As was the case with Volume 1 on Blu-ray (see our review here) the result is remarkable. The new HD presentation from ClassicFlix offers the cleanest and highest-resolution image available, besting the 2008 Genius Products/RHI Entertainment DVD release by a wide margin; it’s a night and day difference. Contrast is greatly improved and there’s much more detail visible now than was apparent in TV broadcasts over the years. The grain appears to be intact and organic, yet the digital restoration team has cleaned away a blizzard of scratches, nicks, dust, bad splices, and other defects. The result certainly can’t be called perfect given the age and condition of these elements. Some shots are a bit out of focus, once in a while there’s a frame or two missing, etc. But while I’ve been watching these shorts for my entire life, I feel like I’m seeing them for the first time here. Better still, the shorts are uncut, with none of the egregious King World Productions edits. (They are however a product of their time, so do keep that in mind.)
On the audio front, the good news is that the original nitrate sound elements were usable this time, so ClassicFlix has done so. And their audio restoration is impressive too, presented here in 2.0 mono in DTS-HD Master Audio format. There’s still plenty of analog hiss, and some of the kids’ lines are indistinct due to the poor quality of the recording hardware at the time. Occasionally, bits of audio are missing. But plenty of pops, clicks, and crackle have been digitally removed. The audio quality is greatly improved over the previous DVD. Optional English subtitles are also included.

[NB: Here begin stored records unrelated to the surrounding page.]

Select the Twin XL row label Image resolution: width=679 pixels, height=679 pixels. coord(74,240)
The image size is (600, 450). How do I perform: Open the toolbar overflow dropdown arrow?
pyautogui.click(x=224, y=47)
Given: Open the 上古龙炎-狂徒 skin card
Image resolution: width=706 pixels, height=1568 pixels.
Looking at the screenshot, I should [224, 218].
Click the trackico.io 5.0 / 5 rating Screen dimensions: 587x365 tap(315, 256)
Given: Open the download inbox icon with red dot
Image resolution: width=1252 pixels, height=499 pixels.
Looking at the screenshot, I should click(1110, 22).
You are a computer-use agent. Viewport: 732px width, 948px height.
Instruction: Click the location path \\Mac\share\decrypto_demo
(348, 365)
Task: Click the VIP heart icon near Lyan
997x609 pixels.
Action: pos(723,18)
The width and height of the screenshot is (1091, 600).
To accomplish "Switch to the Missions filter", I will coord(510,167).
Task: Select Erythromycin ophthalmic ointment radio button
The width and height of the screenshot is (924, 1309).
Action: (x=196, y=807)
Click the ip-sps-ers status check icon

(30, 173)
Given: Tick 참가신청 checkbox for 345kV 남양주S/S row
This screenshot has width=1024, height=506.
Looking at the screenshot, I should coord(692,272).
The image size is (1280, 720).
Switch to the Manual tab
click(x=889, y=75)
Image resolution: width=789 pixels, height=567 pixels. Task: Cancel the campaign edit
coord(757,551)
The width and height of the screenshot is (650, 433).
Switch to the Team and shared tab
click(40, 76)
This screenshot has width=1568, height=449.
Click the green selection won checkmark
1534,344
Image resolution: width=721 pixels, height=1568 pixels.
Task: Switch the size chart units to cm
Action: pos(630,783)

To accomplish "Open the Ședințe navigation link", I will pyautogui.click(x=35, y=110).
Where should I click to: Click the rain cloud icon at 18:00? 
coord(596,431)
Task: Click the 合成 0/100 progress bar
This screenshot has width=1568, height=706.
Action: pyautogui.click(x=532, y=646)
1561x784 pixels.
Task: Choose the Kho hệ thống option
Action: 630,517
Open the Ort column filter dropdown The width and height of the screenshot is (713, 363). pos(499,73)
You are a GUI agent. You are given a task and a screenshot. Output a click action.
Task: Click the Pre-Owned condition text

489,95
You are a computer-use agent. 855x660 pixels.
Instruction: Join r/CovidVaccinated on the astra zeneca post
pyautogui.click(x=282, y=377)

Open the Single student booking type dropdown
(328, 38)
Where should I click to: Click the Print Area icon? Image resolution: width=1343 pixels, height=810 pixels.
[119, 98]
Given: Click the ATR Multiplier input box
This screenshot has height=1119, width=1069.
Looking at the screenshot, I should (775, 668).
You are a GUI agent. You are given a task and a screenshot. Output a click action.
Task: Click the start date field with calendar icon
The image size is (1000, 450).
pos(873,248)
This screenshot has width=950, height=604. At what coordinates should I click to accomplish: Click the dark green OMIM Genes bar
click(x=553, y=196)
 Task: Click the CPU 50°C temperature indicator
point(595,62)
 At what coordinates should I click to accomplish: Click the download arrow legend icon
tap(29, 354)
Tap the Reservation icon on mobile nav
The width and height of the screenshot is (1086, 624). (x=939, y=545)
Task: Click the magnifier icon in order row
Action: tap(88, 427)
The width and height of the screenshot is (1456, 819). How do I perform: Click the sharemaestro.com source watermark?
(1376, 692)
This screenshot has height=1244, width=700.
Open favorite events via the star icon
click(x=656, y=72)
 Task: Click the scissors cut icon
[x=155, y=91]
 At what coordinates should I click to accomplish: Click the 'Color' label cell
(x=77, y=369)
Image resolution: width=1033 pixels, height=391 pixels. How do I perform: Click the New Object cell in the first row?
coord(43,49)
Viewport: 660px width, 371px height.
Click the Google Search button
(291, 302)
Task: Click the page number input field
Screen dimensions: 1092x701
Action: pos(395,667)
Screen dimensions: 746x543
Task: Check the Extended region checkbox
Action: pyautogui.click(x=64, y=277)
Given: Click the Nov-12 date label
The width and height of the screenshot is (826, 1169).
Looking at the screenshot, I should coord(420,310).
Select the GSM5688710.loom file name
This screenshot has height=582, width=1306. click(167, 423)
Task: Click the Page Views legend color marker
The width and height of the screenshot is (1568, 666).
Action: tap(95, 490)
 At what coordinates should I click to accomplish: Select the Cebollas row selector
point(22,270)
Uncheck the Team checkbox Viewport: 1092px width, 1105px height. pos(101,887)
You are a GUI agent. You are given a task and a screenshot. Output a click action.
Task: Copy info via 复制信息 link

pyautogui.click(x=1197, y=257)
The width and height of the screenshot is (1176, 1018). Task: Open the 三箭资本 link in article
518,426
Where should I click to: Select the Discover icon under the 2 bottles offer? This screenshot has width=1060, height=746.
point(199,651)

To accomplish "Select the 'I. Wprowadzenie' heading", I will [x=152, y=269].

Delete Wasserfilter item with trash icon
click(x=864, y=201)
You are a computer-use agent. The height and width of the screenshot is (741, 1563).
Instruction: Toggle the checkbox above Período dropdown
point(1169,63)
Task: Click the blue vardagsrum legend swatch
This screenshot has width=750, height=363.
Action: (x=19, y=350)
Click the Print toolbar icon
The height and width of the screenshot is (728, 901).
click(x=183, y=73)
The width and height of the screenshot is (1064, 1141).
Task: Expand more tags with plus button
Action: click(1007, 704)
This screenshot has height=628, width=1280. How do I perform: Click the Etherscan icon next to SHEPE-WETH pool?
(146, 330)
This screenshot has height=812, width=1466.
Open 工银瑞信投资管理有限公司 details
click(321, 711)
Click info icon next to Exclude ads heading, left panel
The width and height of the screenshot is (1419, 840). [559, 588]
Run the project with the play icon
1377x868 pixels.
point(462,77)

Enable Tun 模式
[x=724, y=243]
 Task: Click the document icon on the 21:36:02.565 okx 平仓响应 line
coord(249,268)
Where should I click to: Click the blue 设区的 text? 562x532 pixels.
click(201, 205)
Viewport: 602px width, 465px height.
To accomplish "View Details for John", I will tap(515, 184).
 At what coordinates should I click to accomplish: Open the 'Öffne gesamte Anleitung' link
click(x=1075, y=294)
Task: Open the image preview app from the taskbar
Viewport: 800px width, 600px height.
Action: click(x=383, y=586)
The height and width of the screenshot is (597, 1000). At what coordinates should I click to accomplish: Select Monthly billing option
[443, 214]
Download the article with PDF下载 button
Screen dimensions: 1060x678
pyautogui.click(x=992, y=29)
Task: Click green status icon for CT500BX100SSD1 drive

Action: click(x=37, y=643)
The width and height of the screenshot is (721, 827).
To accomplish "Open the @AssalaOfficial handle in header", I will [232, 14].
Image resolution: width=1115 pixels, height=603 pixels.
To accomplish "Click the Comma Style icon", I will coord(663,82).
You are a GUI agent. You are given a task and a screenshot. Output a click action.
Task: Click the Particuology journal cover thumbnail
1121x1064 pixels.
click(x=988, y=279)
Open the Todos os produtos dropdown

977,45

The Blu-ray includes three special features, as follows:
- Restoration Comparison (HD – 5:16)
- The Little Rascals: Volume 1 Trailer (HD – 2:45)
- A Night in Casablanca Trailer (HD – 2:18)
Once more, the restoration clip is remarkable, as it allows you to compare the raw film scans to the final restored image for scenes from a few of the shorts. When you see just how much work was required to bring the image back from its poor current condition, I think you’ll agree with me that the result is close to miraculous. There are also trailers for the restored Marx Brothers film A Night in Casablanca (1946) and The Little Rascals: Volume 1 on Blu-ray.
At the rate of 10-11 shorts per disc, expect 7 or 8 volumes for ClassicFlix to release all 80 of The Little Rascals/Our Gang sound shorts on Blu-ray. In fact, Volume 3 is already on the way (street date is October 19–the set will contain the next batch of 11 shorts from 1932 and 1933, and you can pre-order it here). The remastered image on this release is beautiful and the shorts are a hoot, as always. If you’re as fond of them as I am, or just appreciate great film restoration work, this release is highly recommended!